Please rewrite the entries from the line with "Find the location" up to and including the last entry, changing "particular" to "specific" and leaving everything else as it is. Omit the pictures from your answer.

***

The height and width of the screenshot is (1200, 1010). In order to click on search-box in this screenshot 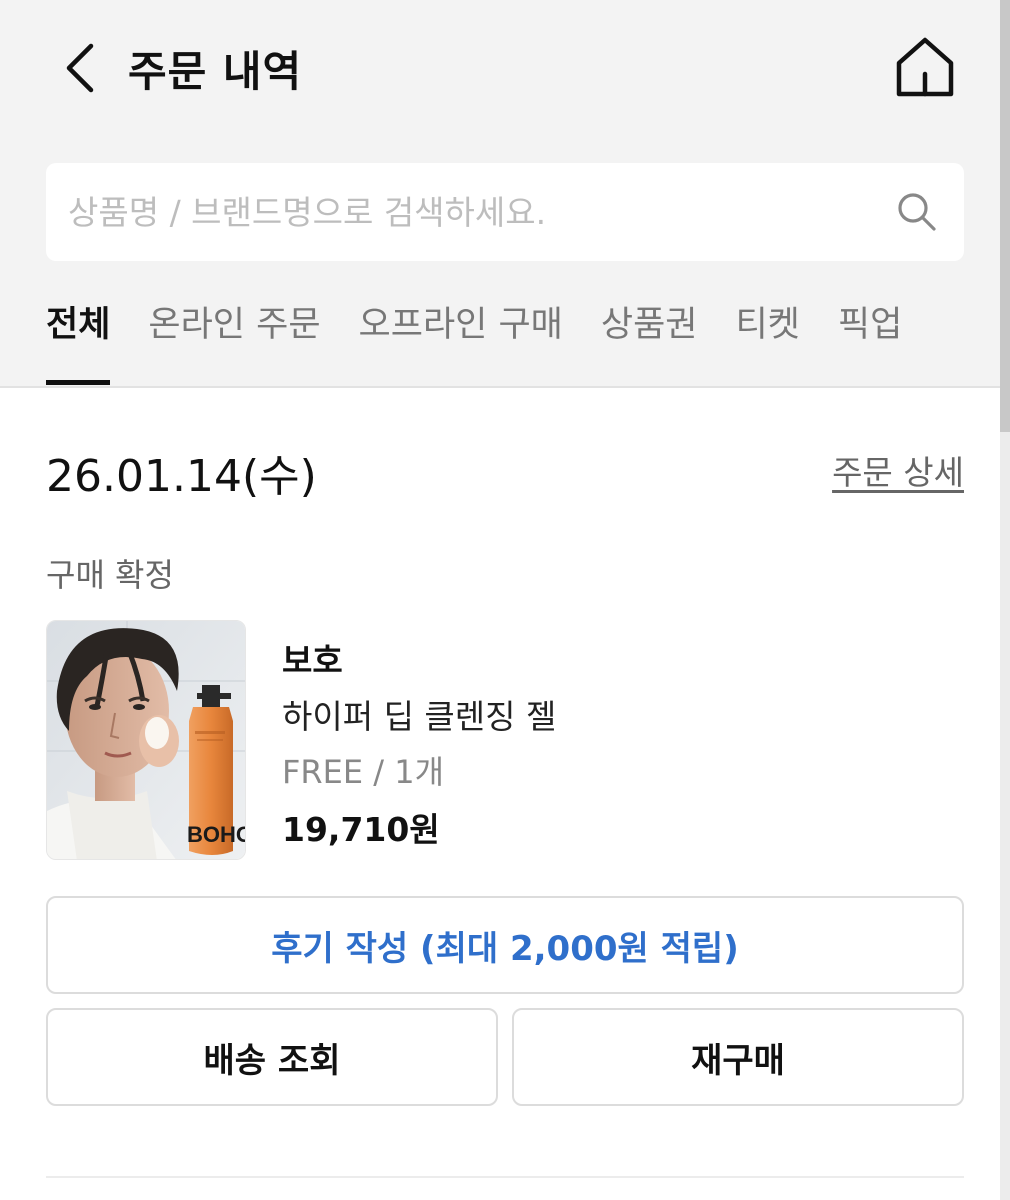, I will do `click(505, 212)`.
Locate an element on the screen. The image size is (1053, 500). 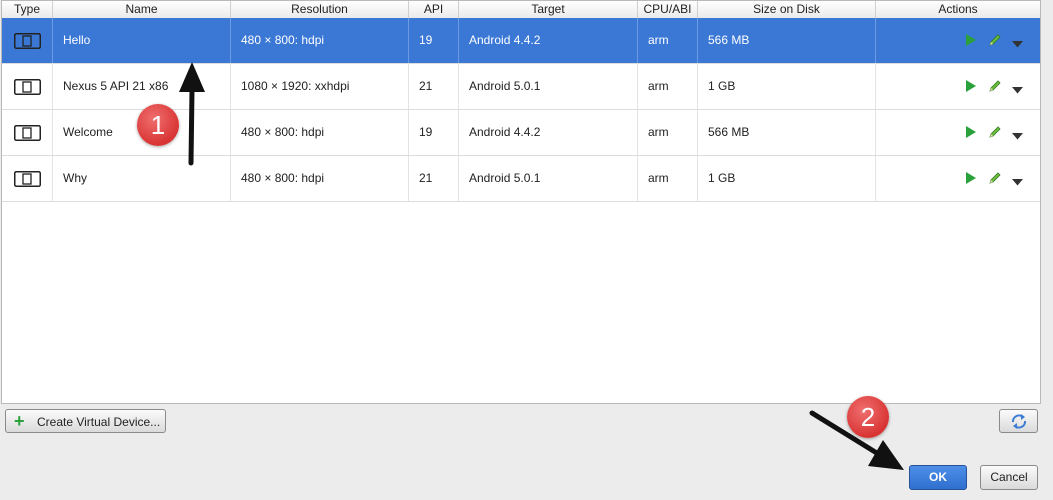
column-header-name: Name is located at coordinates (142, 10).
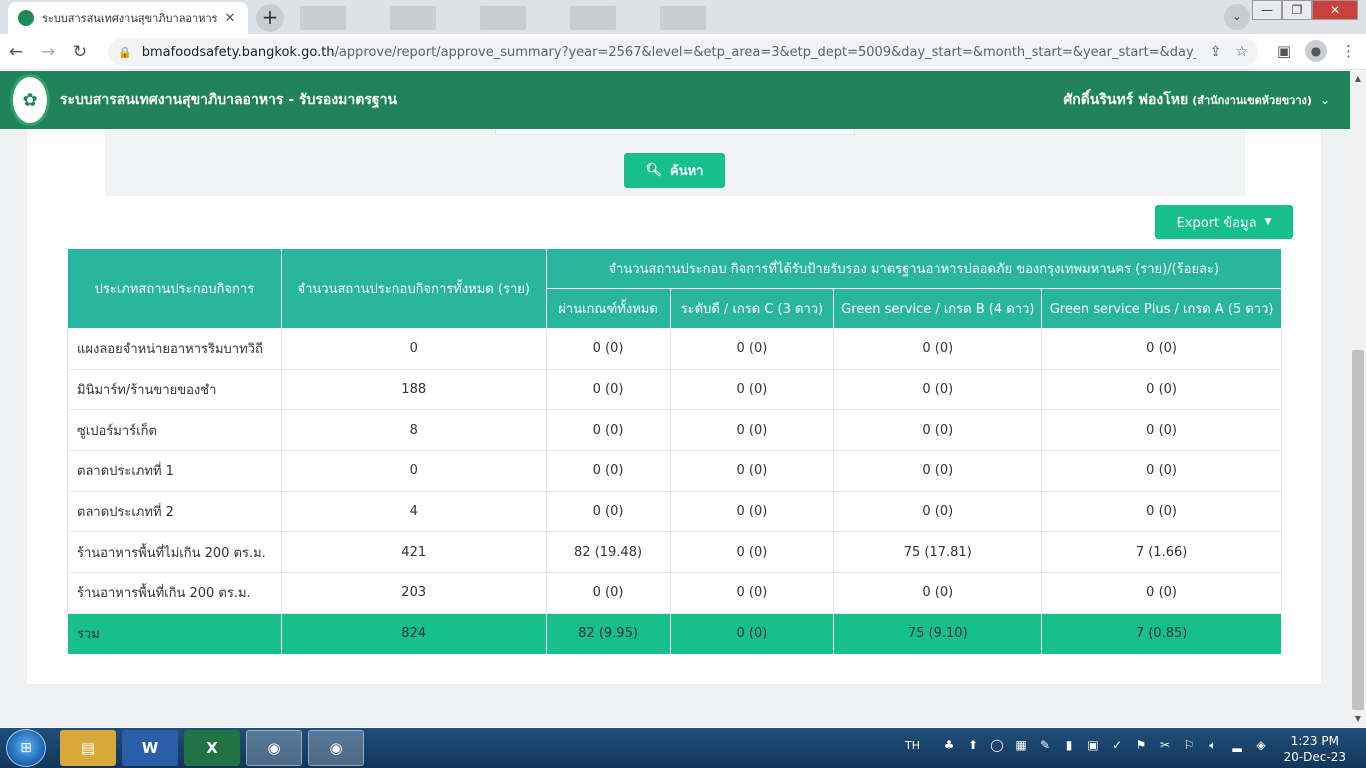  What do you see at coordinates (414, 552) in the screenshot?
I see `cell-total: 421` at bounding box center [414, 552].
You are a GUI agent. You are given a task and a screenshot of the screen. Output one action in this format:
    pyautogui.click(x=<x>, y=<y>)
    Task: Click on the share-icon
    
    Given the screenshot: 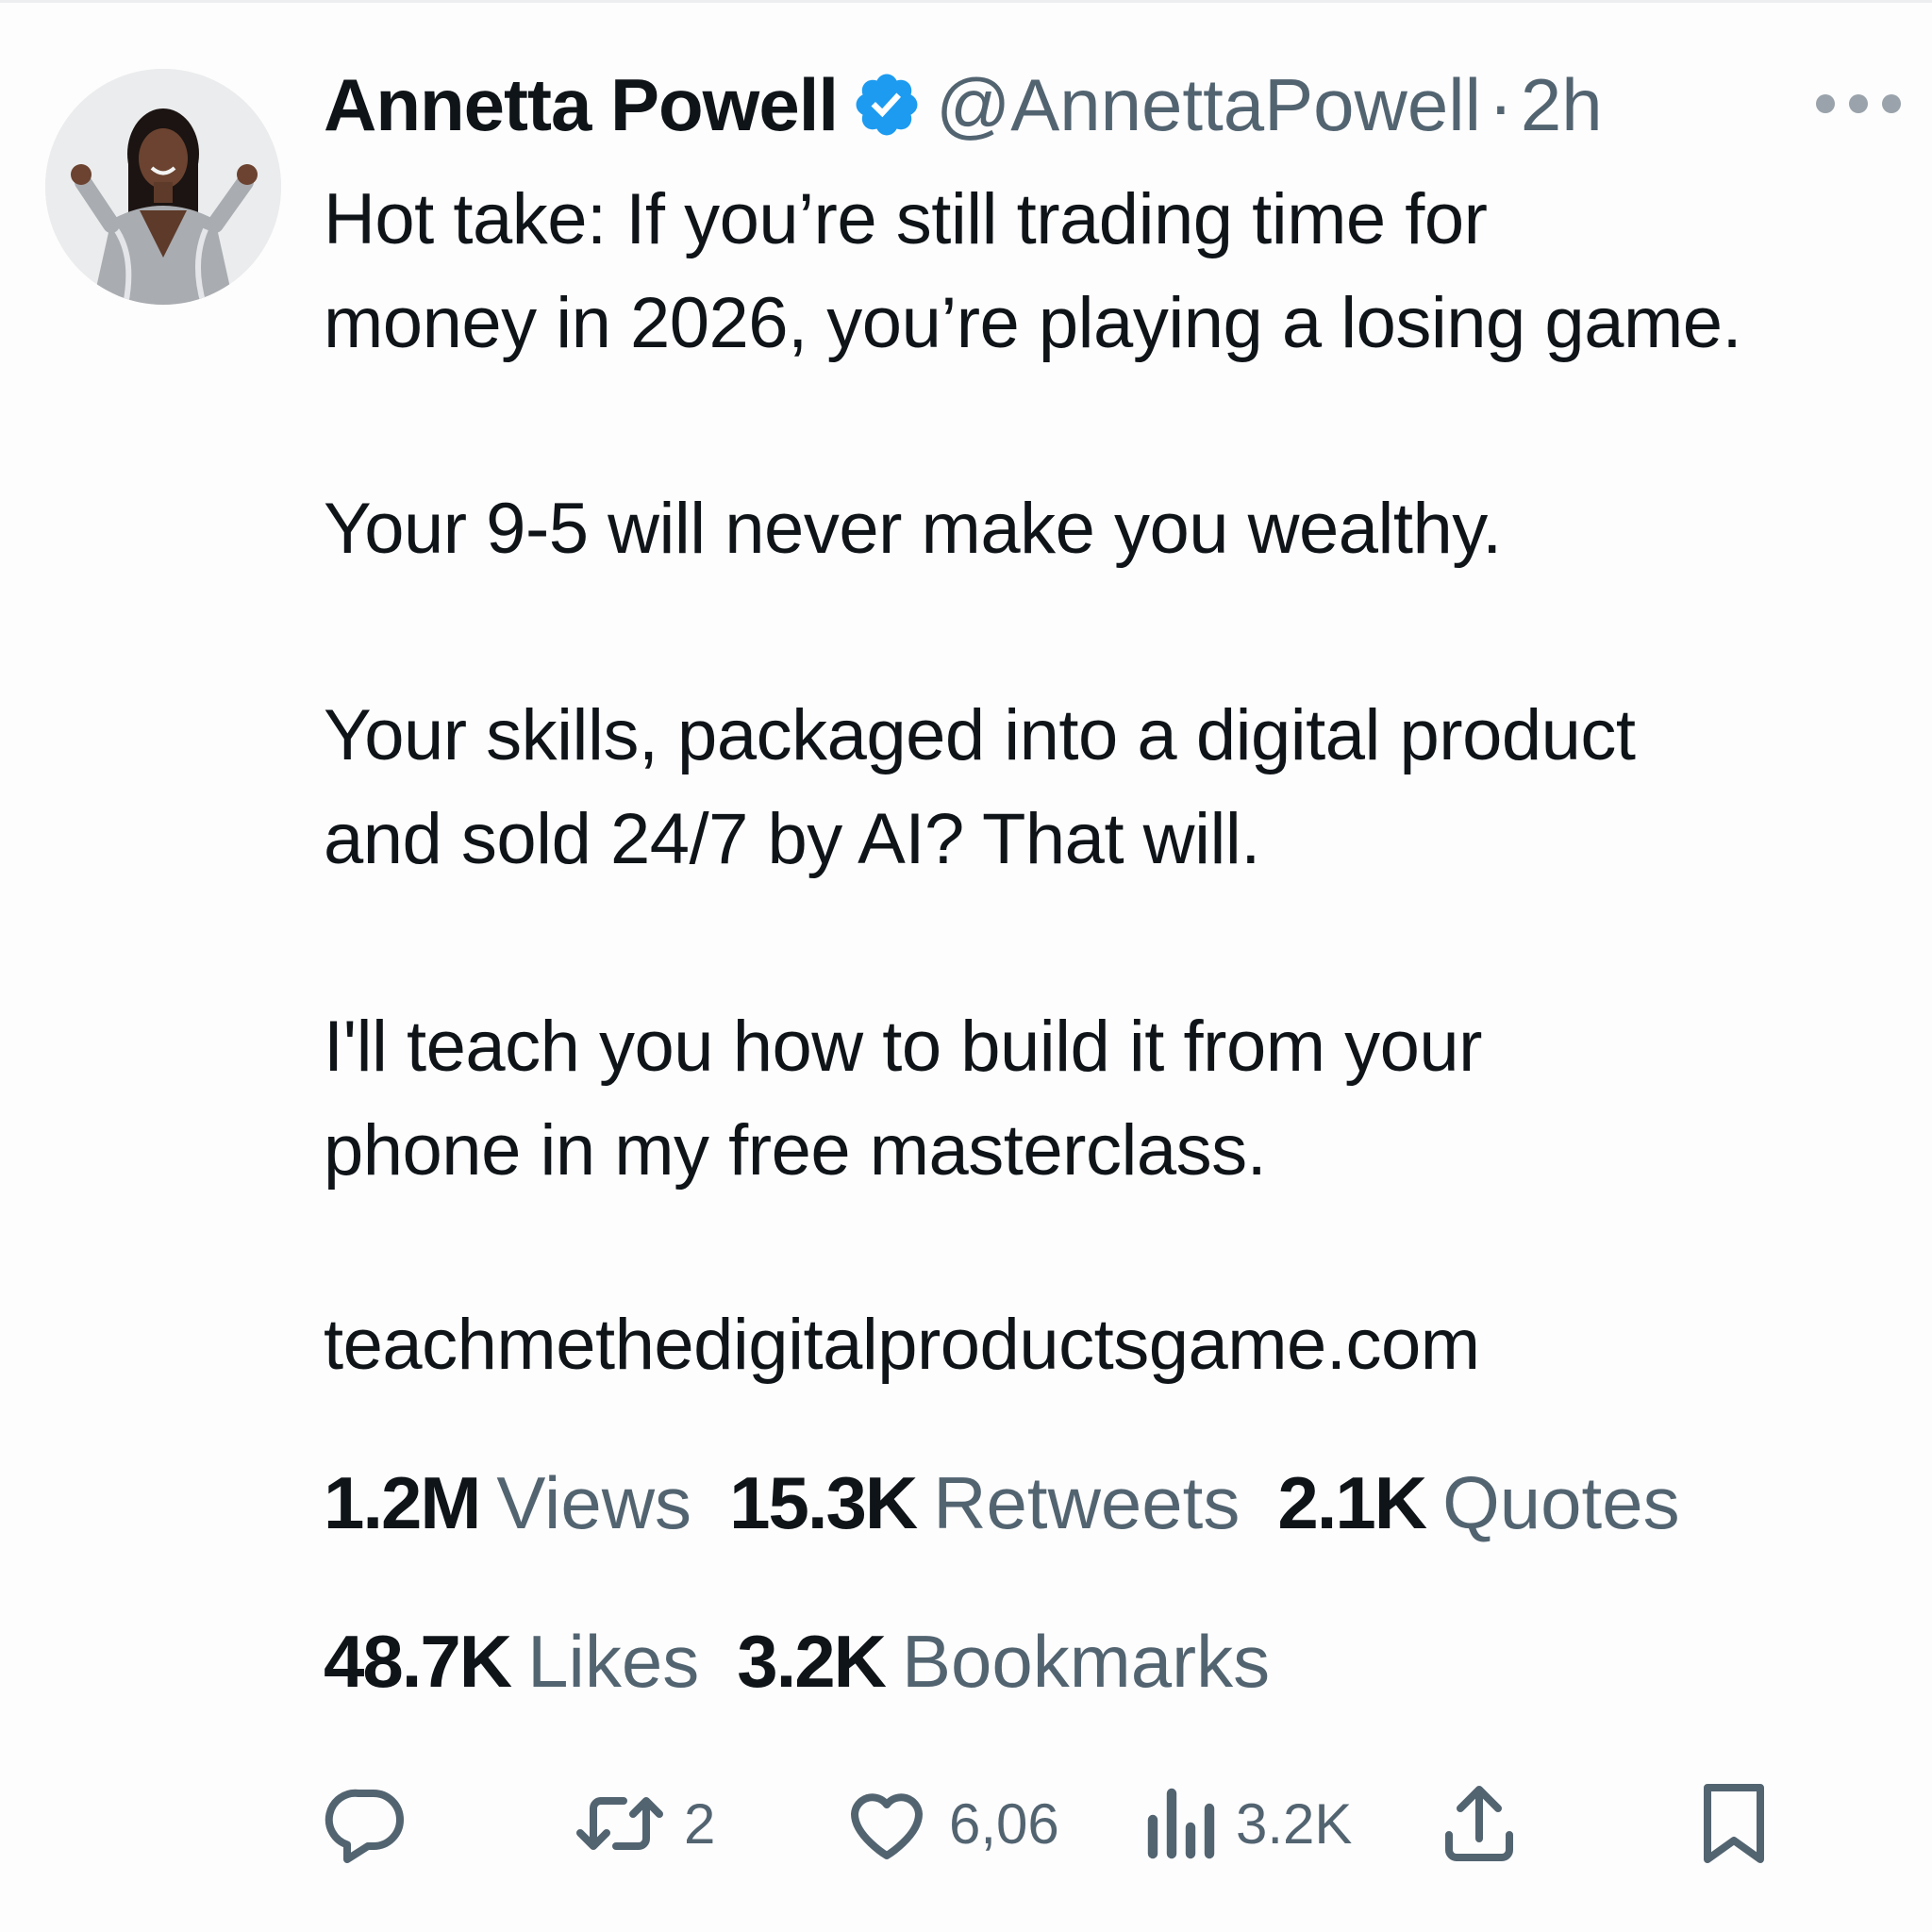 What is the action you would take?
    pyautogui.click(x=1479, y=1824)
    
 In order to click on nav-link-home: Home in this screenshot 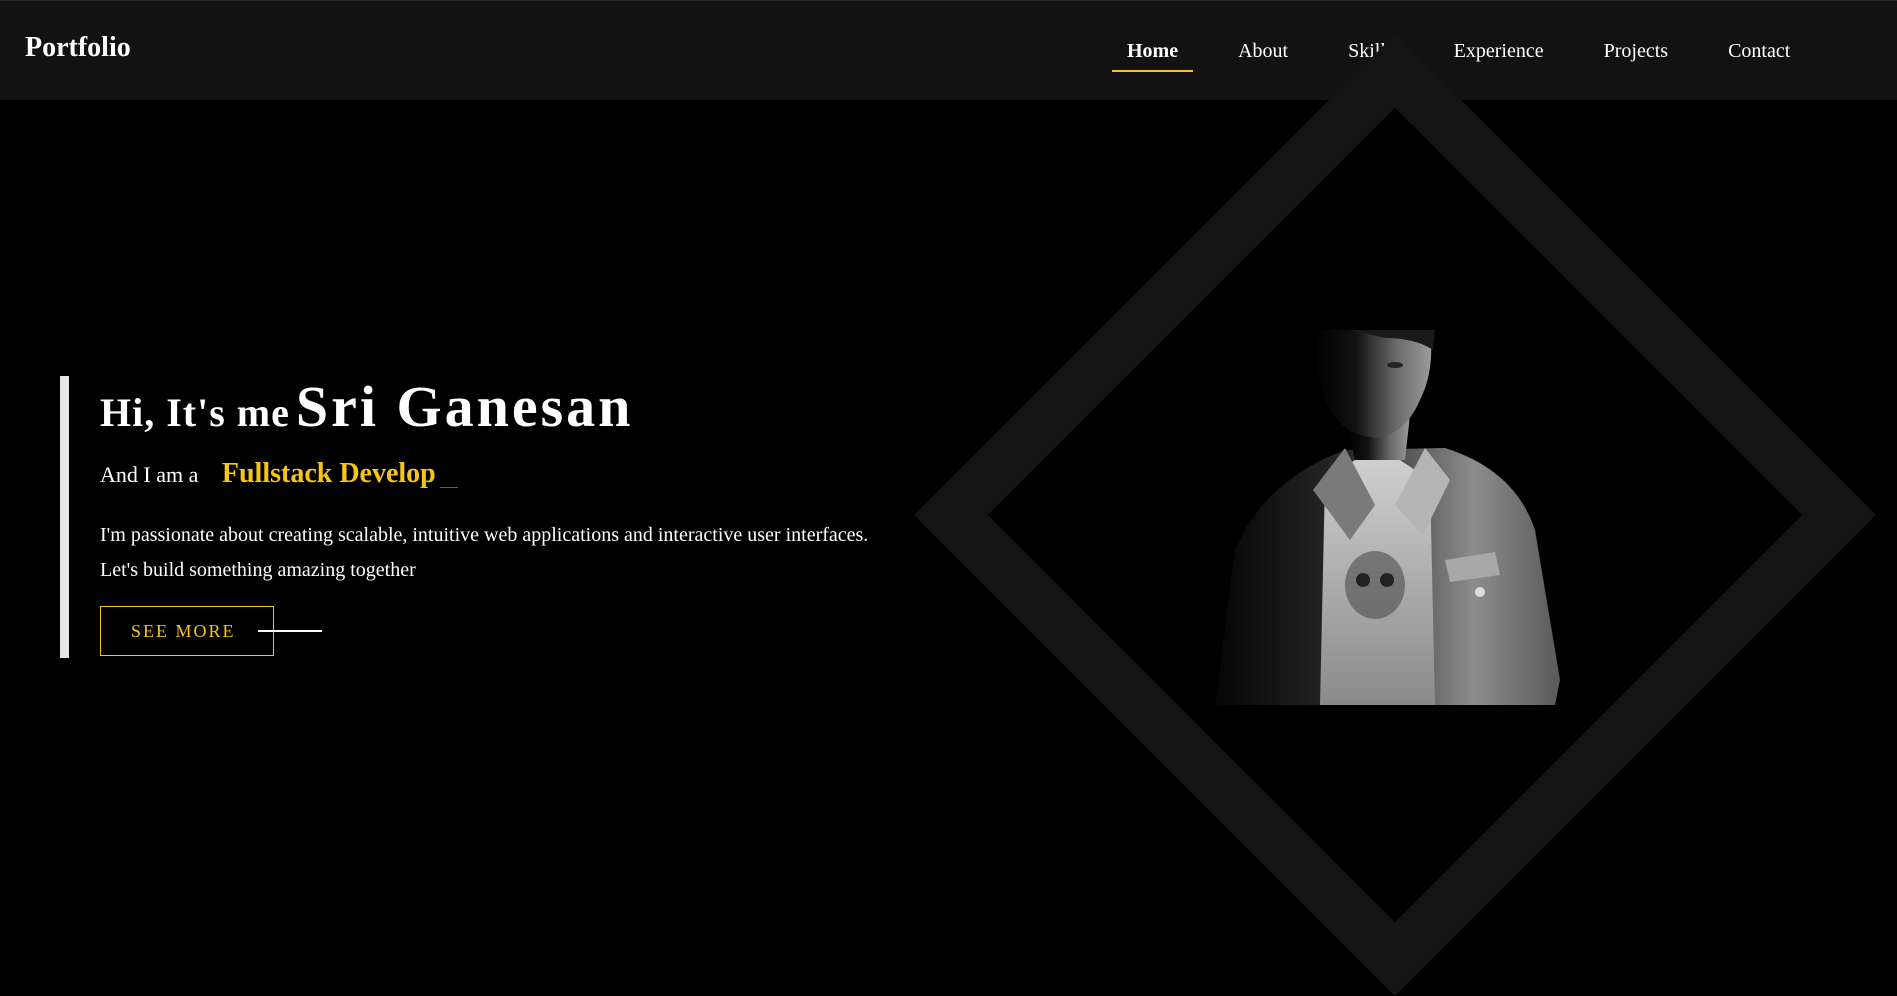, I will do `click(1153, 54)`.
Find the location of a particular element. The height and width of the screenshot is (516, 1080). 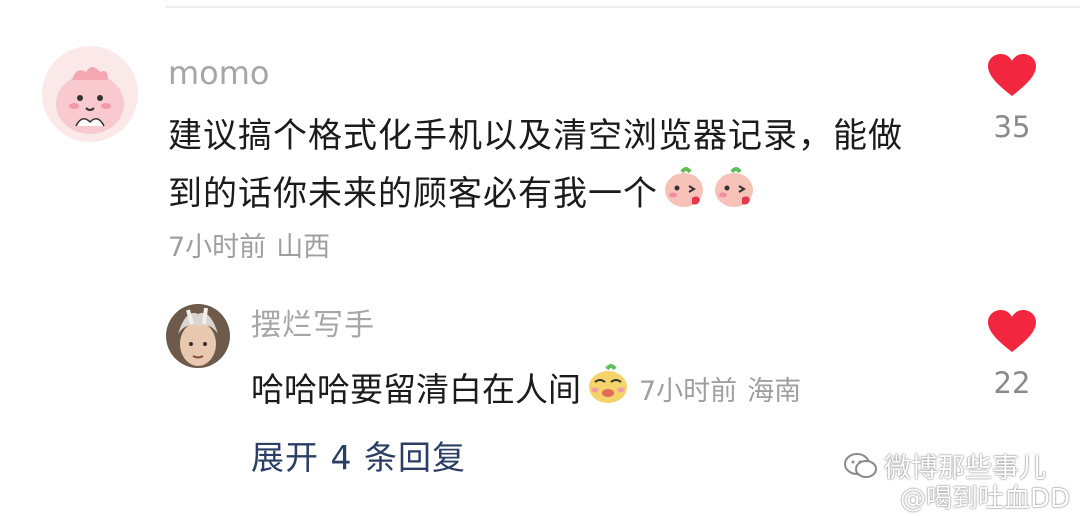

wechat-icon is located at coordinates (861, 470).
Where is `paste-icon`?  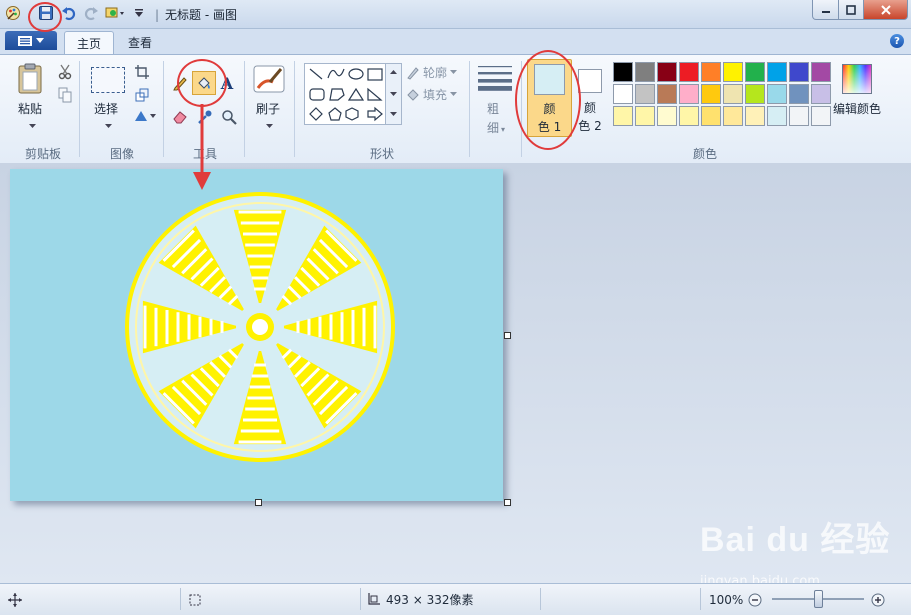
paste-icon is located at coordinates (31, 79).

***

■ **Answer below**
Find the location of a specific element. The height and width of the screenshot is (516, 1080). 

wechat-icon is located at coordinates (861, 470).
Where is `paste-icon`?  
paste-icon is located at coordinates (31, 79).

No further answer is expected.